> _RECORD EXCERPTS_:

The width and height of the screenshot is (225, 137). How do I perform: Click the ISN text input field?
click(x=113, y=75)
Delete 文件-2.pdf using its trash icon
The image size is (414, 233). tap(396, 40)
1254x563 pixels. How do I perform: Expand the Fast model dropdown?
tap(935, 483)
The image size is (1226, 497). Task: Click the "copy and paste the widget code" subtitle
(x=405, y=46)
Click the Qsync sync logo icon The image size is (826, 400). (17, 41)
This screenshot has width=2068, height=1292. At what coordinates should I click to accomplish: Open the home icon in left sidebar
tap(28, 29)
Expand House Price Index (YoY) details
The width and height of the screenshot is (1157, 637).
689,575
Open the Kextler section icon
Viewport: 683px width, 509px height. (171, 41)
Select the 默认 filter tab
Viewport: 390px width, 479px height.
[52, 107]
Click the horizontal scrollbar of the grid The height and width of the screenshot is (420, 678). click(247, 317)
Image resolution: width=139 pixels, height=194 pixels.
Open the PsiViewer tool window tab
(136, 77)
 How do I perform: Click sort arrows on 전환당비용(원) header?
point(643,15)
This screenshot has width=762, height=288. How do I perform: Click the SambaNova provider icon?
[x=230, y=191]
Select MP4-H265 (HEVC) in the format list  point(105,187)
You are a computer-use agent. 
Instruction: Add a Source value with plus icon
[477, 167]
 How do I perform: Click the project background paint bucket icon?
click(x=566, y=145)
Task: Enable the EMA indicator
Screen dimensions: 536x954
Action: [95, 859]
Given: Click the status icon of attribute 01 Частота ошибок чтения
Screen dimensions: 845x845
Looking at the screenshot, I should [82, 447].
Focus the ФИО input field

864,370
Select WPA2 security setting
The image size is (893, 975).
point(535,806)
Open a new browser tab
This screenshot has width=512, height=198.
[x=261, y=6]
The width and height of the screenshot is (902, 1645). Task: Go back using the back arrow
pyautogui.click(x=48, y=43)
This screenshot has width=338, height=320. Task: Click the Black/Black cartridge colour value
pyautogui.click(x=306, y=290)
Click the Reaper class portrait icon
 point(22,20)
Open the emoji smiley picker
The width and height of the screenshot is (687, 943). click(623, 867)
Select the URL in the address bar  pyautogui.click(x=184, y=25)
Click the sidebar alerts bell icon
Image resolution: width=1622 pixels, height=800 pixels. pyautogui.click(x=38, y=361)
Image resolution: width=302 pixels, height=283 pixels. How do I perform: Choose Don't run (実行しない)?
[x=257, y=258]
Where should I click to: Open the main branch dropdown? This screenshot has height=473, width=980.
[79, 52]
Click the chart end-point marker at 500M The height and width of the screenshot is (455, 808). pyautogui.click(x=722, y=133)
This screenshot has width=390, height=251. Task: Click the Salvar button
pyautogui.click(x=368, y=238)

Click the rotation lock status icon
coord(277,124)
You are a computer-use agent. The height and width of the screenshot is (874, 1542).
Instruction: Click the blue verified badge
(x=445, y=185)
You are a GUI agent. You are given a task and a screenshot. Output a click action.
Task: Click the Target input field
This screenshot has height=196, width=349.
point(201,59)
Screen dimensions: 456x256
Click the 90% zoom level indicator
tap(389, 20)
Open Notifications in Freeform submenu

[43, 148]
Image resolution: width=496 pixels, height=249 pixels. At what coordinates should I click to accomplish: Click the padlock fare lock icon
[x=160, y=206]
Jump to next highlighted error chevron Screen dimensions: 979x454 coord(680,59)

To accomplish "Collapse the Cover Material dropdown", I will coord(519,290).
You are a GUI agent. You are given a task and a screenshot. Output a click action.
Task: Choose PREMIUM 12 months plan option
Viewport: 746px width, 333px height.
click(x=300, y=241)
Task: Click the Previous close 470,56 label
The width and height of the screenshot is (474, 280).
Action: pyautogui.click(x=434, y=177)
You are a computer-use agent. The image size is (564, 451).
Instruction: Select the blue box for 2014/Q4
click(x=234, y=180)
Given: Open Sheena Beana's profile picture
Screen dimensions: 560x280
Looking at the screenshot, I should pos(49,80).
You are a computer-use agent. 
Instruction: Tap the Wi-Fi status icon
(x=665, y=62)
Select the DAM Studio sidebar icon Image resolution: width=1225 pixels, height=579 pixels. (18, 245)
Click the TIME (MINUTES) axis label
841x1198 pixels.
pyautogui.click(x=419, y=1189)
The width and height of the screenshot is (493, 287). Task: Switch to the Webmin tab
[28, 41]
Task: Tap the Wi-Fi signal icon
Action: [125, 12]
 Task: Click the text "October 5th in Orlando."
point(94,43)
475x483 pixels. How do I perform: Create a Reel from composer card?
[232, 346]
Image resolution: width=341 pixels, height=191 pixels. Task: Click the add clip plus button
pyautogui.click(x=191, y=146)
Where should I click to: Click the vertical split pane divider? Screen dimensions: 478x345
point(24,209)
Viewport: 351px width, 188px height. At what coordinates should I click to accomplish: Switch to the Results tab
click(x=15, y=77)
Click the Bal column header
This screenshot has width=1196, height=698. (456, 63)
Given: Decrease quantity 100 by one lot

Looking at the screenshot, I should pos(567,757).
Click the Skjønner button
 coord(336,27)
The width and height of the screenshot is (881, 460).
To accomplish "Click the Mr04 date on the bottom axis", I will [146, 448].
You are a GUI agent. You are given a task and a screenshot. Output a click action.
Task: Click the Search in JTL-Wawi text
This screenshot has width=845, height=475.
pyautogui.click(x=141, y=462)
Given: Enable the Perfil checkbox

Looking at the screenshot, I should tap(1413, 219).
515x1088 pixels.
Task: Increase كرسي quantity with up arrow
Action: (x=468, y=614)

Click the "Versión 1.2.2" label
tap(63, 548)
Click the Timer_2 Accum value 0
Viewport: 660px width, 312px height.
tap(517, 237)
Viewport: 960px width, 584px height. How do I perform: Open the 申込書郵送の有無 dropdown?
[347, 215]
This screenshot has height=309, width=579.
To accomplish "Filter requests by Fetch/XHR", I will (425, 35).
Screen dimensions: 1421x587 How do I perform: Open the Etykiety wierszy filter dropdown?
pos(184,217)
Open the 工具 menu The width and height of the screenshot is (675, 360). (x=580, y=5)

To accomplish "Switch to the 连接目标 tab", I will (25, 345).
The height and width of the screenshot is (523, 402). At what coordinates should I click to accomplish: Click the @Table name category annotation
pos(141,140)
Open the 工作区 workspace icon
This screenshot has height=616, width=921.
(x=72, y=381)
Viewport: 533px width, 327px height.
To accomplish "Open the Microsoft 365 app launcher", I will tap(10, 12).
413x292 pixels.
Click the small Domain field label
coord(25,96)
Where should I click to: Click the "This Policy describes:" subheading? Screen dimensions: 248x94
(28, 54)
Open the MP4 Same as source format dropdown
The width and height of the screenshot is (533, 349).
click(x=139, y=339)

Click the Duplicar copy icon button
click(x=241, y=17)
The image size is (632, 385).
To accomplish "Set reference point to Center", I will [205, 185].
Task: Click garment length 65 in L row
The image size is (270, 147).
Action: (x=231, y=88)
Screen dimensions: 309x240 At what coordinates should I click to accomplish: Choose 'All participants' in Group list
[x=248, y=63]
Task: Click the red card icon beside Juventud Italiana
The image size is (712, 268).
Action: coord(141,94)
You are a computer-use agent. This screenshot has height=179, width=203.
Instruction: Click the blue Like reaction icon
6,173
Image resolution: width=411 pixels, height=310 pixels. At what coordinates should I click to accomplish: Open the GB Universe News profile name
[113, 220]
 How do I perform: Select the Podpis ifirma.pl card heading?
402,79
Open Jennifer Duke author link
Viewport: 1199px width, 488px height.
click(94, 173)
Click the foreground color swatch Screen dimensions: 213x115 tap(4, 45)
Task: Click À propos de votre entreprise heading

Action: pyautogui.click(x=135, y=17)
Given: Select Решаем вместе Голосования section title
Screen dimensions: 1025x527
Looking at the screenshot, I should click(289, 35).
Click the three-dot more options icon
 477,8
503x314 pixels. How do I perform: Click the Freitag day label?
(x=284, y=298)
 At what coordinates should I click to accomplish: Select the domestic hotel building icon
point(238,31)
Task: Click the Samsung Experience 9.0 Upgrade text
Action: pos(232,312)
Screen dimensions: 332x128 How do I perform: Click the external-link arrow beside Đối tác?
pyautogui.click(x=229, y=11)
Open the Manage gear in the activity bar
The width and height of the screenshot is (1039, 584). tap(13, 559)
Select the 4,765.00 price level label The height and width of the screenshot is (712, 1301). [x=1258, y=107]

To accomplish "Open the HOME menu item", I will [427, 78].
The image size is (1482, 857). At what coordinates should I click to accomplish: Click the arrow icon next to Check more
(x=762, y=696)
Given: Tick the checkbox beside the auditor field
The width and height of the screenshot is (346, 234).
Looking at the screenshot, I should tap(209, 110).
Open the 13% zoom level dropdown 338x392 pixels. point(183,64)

> _PROBLEM DETAILS_: In the material above, locate the line containing "How do I perform: Click sort" and the line containing "Given: Click the". Transcribe exactly those two lines and every line between them, and nothing more.

> _SOLUTION TO THIS PROBLEM_:
 How do I perform: Click sort arrows on 전환당비용(원) header?
point(643,15)
This screenshot has width=762, height=288. How do I perform: Click the SambaNova provider icon?
[x=230, y=191]
Select MP4-H265 (HEVC) in the format list  point(105,187)
You are a computer-use agent. 
Instruction: Add a Source value with plus icon
[477, 167]
 How do I perform: Click the project background paint bucket icon?
click(x=566, y=145)
Task: Enable the EMA indicator
Screen dimensions: 536x954
Action: [95, 859]
Given: Click the status icon of attribute 01 Частота ошибок чтения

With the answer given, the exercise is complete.